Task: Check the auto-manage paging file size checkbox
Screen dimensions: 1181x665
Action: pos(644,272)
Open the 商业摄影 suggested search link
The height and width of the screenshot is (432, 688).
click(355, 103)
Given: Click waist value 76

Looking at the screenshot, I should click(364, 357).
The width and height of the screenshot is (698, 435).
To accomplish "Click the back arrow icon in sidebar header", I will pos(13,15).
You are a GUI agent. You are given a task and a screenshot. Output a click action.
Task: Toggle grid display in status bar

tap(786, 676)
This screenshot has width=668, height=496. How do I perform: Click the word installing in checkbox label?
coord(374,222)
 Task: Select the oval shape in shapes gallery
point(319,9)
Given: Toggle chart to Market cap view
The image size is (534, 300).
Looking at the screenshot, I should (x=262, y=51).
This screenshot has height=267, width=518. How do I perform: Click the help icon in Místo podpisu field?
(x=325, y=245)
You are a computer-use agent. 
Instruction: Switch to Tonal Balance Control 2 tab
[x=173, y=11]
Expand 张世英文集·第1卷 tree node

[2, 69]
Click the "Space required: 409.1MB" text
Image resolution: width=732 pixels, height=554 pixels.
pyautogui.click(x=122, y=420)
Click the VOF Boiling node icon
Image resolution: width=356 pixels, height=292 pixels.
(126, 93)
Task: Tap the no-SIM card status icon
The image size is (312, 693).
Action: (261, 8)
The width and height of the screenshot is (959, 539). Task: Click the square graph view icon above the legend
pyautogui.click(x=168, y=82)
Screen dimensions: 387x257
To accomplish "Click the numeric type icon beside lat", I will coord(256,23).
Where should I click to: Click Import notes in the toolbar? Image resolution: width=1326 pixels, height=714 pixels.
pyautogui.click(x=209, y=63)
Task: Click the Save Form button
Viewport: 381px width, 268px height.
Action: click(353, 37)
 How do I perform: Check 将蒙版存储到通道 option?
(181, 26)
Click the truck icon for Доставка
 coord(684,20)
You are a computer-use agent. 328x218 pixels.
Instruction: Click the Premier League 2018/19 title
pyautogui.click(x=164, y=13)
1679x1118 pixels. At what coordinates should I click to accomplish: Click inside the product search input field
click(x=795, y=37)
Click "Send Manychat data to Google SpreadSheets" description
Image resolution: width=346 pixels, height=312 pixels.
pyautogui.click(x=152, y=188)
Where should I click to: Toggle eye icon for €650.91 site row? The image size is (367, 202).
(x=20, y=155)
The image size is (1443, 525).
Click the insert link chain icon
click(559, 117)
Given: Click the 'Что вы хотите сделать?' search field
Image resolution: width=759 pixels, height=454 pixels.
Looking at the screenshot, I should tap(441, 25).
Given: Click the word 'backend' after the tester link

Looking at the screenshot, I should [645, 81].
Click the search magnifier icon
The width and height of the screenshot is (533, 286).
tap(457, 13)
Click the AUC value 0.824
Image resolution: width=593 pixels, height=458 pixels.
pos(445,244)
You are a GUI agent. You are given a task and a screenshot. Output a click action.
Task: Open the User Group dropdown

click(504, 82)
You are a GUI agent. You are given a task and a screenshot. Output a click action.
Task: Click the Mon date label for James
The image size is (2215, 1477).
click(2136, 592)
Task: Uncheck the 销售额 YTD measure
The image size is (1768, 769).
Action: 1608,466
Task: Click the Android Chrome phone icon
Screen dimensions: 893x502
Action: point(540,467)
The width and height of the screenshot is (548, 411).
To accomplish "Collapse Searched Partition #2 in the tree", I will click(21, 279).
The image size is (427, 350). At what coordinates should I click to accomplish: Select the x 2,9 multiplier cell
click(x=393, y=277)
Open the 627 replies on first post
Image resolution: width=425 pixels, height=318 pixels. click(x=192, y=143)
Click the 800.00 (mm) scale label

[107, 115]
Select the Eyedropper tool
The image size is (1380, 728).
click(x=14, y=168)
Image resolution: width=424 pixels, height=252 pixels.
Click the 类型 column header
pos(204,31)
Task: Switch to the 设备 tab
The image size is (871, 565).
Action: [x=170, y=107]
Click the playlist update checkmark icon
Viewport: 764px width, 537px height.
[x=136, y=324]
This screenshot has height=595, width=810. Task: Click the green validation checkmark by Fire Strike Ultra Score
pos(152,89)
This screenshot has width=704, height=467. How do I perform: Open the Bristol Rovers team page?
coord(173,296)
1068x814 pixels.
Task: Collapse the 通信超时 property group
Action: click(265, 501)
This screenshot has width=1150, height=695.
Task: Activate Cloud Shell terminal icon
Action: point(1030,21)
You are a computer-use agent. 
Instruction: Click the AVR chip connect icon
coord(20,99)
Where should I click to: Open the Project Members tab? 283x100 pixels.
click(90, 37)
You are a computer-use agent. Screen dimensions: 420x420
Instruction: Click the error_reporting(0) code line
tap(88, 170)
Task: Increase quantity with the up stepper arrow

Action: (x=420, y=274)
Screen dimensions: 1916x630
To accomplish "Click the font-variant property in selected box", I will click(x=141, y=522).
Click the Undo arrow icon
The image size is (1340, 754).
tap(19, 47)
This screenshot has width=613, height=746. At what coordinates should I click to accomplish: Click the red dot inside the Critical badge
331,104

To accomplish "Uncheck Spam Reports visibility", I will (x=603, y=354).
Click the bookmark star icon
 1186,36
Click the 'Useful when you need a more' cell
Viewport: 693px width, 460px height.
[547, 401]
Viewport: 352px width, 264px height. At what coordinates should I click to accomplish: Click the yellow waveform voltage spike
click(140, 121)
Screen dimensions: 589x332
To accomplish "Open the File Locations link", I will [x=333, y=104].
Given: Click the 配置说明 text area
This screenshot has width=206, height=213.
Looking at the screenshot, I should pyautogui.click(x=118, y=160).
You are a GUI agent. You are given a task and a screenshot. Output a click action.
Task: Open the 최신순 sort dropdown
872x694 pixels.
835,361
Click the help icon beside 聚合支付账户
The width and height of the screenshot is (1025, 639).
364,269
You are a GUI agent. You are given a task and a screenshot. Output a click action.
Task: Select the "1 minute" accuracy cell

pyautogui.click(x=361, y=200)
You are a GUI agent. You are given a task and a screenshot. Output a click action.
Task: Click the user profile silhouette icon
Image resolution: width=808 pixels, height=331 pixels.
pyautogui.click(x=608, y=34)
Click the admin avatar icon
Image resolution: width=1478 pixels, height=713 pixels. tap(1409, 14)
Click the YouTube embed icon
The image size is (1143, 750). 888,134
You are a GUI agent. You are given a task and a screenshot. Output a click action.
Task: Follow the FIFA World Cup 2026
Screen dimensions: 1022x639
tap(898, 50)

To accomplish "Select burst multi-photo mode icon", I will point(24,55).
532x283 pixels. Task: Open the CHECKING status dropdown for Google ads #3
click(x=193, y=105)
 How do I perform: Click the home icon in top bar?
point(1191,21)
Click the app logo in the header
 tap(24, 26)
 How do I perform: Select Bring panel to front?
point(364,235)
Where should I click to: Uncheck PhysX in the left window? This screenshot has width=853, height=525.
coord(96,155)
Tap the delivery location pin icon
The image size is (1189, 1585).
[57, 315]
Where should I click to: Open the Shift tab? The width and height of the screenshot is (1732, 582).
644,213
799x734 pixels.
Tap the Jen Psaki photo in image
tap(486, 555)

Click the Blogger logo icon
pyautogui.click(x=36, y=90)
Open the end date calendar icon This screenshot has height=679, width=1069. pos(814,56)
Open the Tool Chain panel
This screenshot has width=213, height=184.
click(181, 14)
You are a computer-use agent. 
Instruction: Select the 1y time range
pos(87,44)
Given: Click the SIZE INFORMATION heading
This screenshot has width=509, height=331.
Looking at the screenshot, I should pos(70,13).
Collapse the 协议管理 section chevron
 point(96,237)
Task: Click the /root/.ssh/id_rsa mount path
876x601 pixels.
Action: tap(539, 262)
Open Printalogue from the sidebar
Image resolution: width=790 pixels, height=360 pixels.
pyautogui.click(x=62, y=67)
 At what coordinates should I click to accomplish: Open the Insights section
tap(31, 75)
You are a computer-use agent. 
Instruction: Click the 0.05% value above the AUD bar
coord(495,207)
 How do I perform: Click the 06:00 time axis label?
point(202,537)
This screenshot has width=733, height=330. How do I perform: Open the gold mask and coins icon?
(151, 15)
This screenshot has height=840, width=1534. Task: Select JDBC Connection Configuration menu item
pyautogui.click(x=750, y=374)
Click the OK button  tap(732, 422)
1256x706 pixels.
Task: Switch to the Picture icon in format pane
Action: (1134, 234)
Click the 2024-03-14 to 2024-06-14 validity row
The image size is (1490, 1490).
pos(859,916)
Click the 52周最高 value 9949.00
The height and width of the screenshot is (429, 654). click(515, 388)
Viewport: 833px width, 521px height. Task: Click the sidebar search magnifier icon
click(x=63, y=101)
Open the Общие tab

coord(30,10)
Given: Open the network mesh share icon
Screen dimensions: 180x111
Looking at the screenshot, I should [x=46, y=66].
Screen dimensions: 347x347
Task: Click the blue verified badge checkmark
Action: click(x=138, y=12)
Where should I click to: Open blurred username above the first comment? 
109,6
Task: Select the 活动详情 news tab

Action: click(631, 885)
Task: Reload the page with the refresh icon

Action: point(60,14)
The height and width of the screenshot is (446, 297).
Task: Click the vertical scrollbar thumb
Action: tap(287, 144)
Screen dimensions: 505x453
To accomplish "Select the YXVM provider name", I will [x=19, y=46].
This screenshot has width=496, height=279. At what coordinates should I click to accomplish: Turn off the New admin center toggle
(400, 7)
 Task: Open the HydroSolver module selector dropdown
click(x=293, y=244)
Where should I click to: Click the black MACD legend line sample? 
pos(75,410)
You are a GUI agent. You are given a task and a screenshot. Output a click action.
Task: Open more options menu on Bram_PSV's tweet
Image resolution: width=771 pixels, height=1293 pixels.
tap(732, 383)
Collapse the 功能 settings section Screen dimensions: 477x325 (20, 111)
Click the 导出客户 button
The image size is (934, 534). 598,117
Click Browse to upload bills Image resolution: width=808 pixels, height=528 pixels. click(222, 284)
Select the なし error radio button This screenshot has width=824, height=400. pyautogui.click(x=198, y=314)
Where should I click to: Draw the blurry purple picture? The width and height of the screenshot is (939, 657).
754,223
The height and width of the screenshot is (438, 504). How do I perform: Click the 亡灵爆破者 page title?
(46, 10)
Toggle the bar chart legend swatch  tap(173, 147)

★ ★ ★ ★ ★

- _Short problem_
Reproduce the material above word for word, from its first line through the line containing "Looking at the screenshot, I should (x=262, y=51).", including that line.

- _Result of the task_
Task: Check the auto-manage paging file size checkbox
Screen dimensions: 1181x665
Action: pos(644,272)
Open the 商业摄影 suggested search link
The height and width of the screenshot is (432, 688).
click(355, 103)
Given: Click waist value 76

Looking at the screenshot, I should click(364, 357).
The width and height of the screenshot is (698, 435).
To accomplish "Click the back arrow icon in sidebar header", I will pos(13,15).
You are a GUI agent. You are given a task and a screenshot. Output a click action.
Task: Toggle grid display in status bar

tap(786, 676)
This screenshot has width=668, height=496. How do I perform: Click the word installing in checkbox label?
coord(374,222)
 Task: Select the oval shape in shapes gallery
point(319,9)
Given: Toggle chart to Market cap view
The image size is (534, 300).
Looking at the screenshot, I should (x=262, y=51).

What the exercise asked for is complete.